Tuesday, February 5, 2013

Seeds of Doubt: Doubting A Good God's Anger

Lamentations is a book about the suffering of a people in great national crisis.  Judah has been exiled, their land has been taken from them, children are dead, men and women have been killed by the enemy and this all happens after the great revival under one of Judah's godly kings, young Josiah.  You can bet that the Hebrews were wondering how a good God could be so angry with them.

The writer of Lamentations, probably the great weeping prophet Jeremiah, ends the lament with the haunting question, ‘Have You (O LORD) utterly rejected us? Are You exceedingly angry with us?’ (5:22).

You may have had this question during your own suffering.  Or perhaps you haven't suffered but you wonder why the Bible would concern itself with such an angry God.  God's anger has caused great doubt in many great thinkers.  Why would God be an angry God?

Some theologians, pastors, and Christians try to deflect questions about the wrath of God.  They often try to focus on the love of God that is so clearly expressed in the New Testament.  Yet the centrality of the cross of Jesus shows us that God still gets angry and that His wrath had to be met.  I would like to suggest that that anger of God can be of great comfort during suffering and seasons of doubt.

Let's return to that question of Jeremiah, "God, are you mad at me?"  In his prayer, the prophet assumes that God is personal and that we can relate to Him.  The anger of God can actually give you reason to rejoice - God cares.  He is not impersonal.  He is not like a Father who doesn't care where his kids are or what they are doing.  If you remove anger from God's response to sin He will immediately become impersonal and more of a force than a person who cares for His kids.

One man, Abraham J Heschel put it so clearly when he wrote these words.  God, he explained,

  is … moved and affected by what happens in the world, and reacts accordingly. Events and human actions arouse in Him joy or sorrow, pleasure or wrath. He is not conceived as judging the world in detachment. He reacts in an animate and subjective manner and thus determines the value of events.

Thus anger is God’s sign that He still cares. It is the fabric out of which a more enduring friendship can be forged. Anger, 'breaks through indifference. It smashes through apathy.’ 

So God’s anger is not despotic, unreasonable, or whimsical; it is related to violations of the covenant He made with His people and therefore, in a way, it is a sign that He has not abandoned either His people or His plan."

If my child were to come home and tell me that he had cheated on a test I would be angry.  The more I love my child the more broken I will be over their sin.  If someone else's child comes home and tells me the same thing, I am not angry with them in the same way that I am angry with my child.  Why?  Because I am deeply connected and I deeply love my sons and daughters.  God's anger is not a reason to doubt.  God's anger is a reason to believe that He is fulfilling His promise to be your Father God who loves you as His child.

Friday, February 1, 2013

Seeds of Doubt: Trusting Other People

As part of the Seeds of Doubt series, I am spending some time on my blog trying to answer some of the survey responses that came in for the Seeds of Doubt series.

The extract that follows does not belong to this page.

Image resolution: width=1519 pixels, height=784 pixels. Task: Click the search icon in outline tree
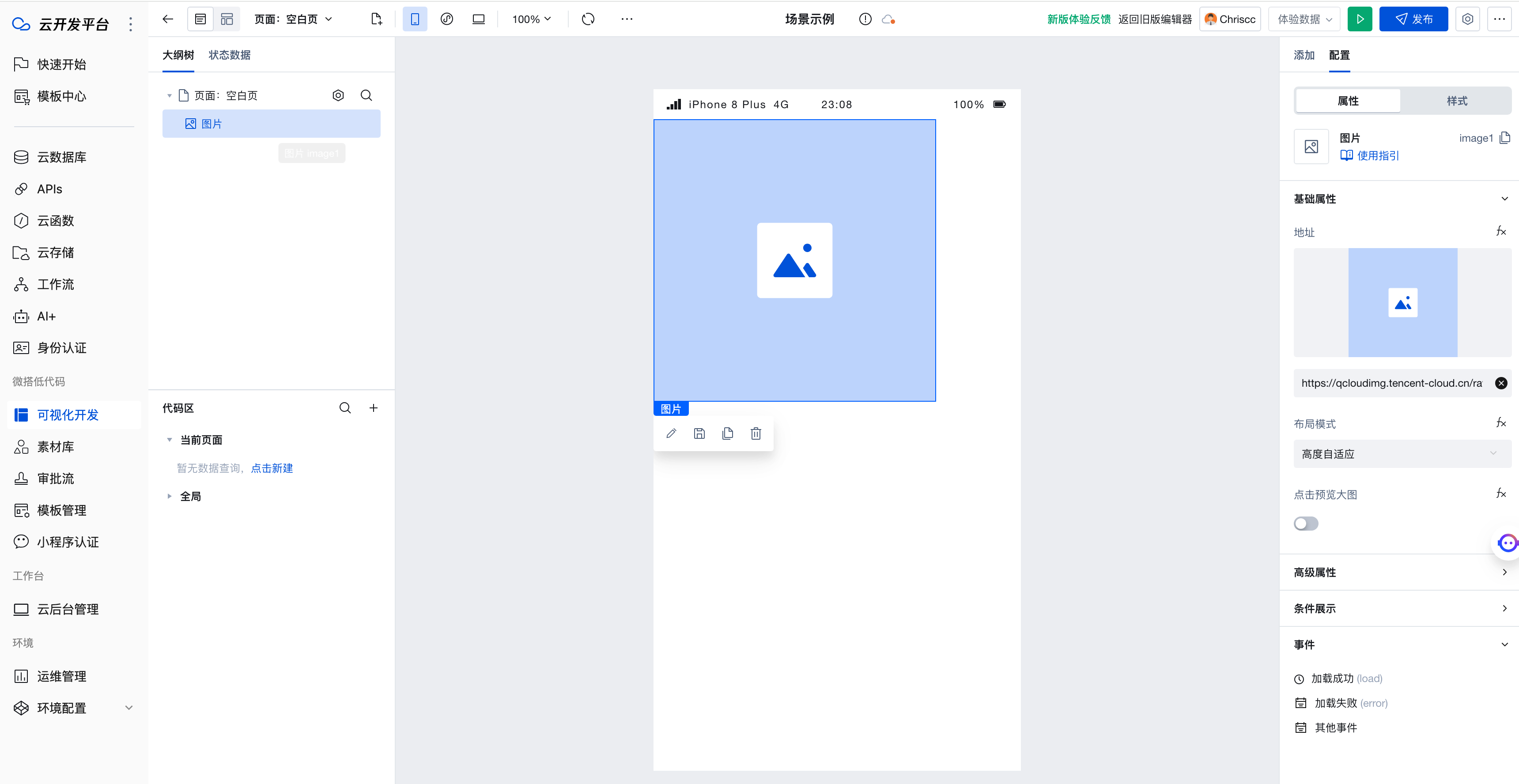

When asked what causes you the most doubt, one person responded, "When I have to rely on other people to achieve a good outcome."  We live in community whether we like it or not.  We constantly have to rely on other people.  We might have to rely on people for big things and big projects at work or at school or we might have to rely on people we do not even know for seemingly smaller things - such as a minimum wage teenager cooking our burger at a fast food joint.  Reliance on others is a part of life.  If we didn't in some way rely on others without doubt we would drive ourselves crazy.  In other words, if we took our doubt of others to it's fullest extreme we would not be able to function in life even at the most basic level.  Reliance on self is an illusion.

The problem is that people fail all the time.  Sometimes they fail without intending to and sometimes they have malicious intent.  Sometimes people fail because they make a mistake and other times people fail us because they want to hurt us.  What should our response be?  Should we doubt everyone who wants to help or everyone who we have to work and live with because people fail?  Should our response be anger?  Should we try to do everything on our own?

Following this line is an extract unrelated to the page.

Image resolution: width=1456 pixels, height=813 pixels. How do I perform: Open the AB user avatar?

In the church, people fail all of the time.  I fail the congregation of Stone's Throw at least a few times a week and those are only the things I am aware of!  If you are human you have failed those who depend on you.  What do we do when we fail or we have been brought down by others?

Doubt is an opportunity for us to look to Jesus Christ is the author and finisher of faith.  When we doubt we either swim to the deeper waters of faith or we crash and burn in the valleys of unbelief.  When we doubt others we must look to Jesus Christ who cannot be doubted in his intention or accomplishment.  Jesus forgave those who failed him.  Jesus did not base his mission success on whether or not his disciples failed him.  In fact, when his disciples failed him whether on purpose (Judas Iscariot) or out of cowardice (Peter) or just plain stupidity, God used it for His own purposes and glory.

When other fail you, do not allow it cause fear or anxiety in your heart.  When you are paired up with people from work on a project, when your spouse falls short, when your kids embarrass you, or when your classmates take all the credit, do not doubt that God is using this experience and relationship in your life to His glory and His purpose.  Allow your doubt to lead you to Jesus who will perfect your faith.